### Record set
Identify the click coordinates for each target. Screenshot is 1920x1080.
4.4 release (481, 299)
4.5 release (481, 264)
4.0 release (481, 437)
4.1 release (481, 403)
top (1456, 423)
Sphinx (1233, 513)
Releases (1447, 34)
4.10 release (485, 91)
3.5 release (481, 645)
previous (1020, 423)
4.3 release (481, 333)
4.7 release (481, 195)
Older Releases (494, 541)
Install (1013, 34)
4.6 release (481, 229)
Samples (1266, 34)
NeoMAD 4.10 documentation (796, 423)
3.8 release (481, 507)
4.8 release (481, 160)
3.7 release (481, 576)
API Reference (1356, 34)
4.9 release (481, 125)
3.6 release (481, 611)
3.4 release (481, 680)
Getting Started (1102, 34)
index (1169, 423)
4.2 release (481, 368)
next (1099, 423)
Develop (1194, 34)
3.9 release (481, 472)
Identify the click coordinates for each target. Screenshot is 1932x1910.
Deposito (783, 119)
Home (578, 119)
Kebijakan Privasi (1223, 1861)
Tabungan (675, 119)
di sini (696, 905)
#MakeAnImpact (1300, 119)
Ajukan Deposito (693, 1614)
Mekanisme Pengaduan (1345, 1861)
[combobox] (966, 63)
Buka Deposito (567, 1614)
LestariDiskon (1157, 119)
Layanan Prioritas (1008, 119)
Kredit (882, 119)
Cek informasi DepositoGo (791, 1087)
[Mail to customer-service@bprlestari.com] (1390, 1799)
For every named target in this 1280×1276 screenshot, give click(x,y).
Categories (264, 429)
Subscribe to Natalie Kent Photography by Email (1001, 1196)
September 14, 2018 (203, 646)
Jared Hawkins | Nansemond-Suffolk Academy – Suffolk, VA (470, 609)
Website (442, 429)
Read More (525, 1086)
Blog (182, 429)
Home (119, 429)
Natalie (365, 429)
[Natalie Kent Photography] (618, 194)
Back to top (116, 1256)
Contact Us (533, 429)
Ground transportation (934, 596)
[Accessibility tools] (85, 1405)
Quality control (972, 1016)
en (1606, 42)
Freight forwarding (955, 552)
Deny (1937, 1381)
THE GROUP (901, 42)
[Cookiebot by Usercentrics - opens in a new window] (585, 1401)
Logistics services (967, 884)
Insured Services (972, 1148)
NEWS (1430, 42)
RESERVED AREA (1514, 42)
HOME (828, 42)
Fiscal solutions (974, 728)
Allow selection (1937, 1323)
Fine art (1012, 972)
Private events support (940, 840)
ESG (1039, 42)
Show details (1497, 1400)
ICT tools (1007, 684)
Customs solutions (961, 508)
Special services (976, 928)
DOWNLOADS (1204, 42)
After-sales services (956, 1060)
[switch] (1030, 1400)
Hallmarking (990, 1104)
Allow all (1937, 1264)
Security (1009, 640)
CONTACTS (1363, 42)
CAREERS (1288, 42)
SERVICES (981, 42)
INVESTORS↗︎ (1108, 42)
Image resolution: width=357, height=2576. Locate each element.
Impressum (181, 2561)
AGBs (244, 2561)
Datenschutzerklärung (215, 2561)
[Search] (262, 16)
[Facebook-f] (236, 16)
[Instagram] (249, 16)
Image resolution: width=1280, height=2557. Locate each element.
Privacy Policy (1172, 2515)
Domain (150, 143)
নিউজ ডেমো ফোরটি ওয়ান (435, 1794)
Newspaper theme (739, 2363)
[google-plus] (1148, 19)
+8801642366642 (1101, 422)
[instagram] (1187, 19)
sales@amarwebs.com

### What is needed
Without changing a single word, reproduce the entries above.

### Answer
Identify the click coordinates for each target. Screenshot is 1920x1080.
4.4 release (481, 299)
4.5 release (481, 264)
4.0 release (481, 437)
4.1 release (481, 403)
top (1456, 423)
Sphinx (1233, 513)
Releases (1447, 34)
4.10 release (485, 91)
3.5 release (481, 645)
previous (1020, 423)
4.3 release (481, 333)
4.7 release (481, 195)
Older Releases (494, 541)
Install (1013, 34)
4.6 release (481, 229)
Samples (1266, 34)
NeoMAD 4.10 documentation (796, 423)
3.8 release (481, 507)
4.8 release (481, 160)
3.7 release (481, 576)
API Reference (1356, 34)
4.9 release (481, 125)
3.6 release (481, 611)
3.4 release (481, 680)
Getting Started (1102, 34)
index (1169, 423)
4.2 release (481, 368)
next (1099, 423)
Develop (1194, 34)
3.9 release (481, 472)
Identify the click coordinates for each target. Screenshot is 1932x1910.
Deposito (783, 119)
Home (578, 119)
Kebijakan Privasi (1223, 1861)
Tabungan (675, 119)
di sini (696, 905)
#MakeAnImpact (1300, 119)
Ajukan Deposito (693, 1614)
Mekanisme Pengaduan (1345, 1861)
[combobox] (966, 63)
Buka Deposito (567, 1614)
LestariDiskon (1157, 119)
Layanan Prioritas (1008, 119)
Kredit (882, 119)
Cek informasi DepositoGo (791, 1087)
[Mail to customer-service@bprlestari.com] (1390, 1799)
For every named target in this 1280×1276 screenshot, give click(x,y).
Categories (264, 429)
Subscribe to Natalie Kent Photography by Email (1001, 1196)
September 14, 2018 (203, 646)
Jared Hawkins | Nansemond-Suffolk Academy – Suffolk, VA (470, 609)
Website (442, 429)
Read More (525, 1086)
Blog (182, 429)
Home (119, 429)
Natalie (365, 429)
[Natalie Kent Photography] (618, 194)
Back to top (116, 1256)
Contact Us (533, 429)
Ground transportation (934, 596)
[Accessibility tools] (85, 1405)
Quality control (972, 1016)
en (1606, 42)
Freight forwarding (955, 552)
Deny (1937, 1381)
THE GROUP (901, 42)
[Cookiebot by Usercentrics - opens in a new window] (585, 1401)
Logistics services (967, 884)
Insured Services (972, 1148)
NEWS (1430, 42)
RESERVED AREA (1514, 42)
HOME (828, 42)
Fiscal solutions (974, 728)
Allow selection (1937, 1323)
Fine art (1012, 972)
Private events support (940, 840)
ESG (1039, 42)
Show details (1497, 1400)
ICT tools (1007, 684)
Customs solutions (961, 508)
Special services (976, 928)
DOWNLOADS (1204, 42)
After-sales services (956, 1060)
[switch] (1030, 1400)
Hallmarking (990, 1104)
Allow all (1937, 1264)
Security (1009, 640)
CONTACTS (1363, 42)
CAREERS (1288, 42)
SERVICES (981, 42)
INVESTORS↗︎ (1108, 42)
Image resolution: width=357, height=2576. Locate each element.
Impressum (181, 2561)
AGBs (244, 2561)
Datenschutzerklärung (215, 2561)
[Search] (262, 16)
[Facebook-f] (236, 16)
[Instagram] (249, 16)
Image resolution: width=1280, height=2557. Locate each element.
Privacy Policy (1172, 2515)
Domain (150, 143)
নিউজ ডেমো ফোরটি ওয়ান (435, 1794)
Newspaper theme (739, 2363)
[google-plus] (1148, 19)
+8801642366642 (1101, 422)
[instagram] (1187, 19)
sales@amarwebs.com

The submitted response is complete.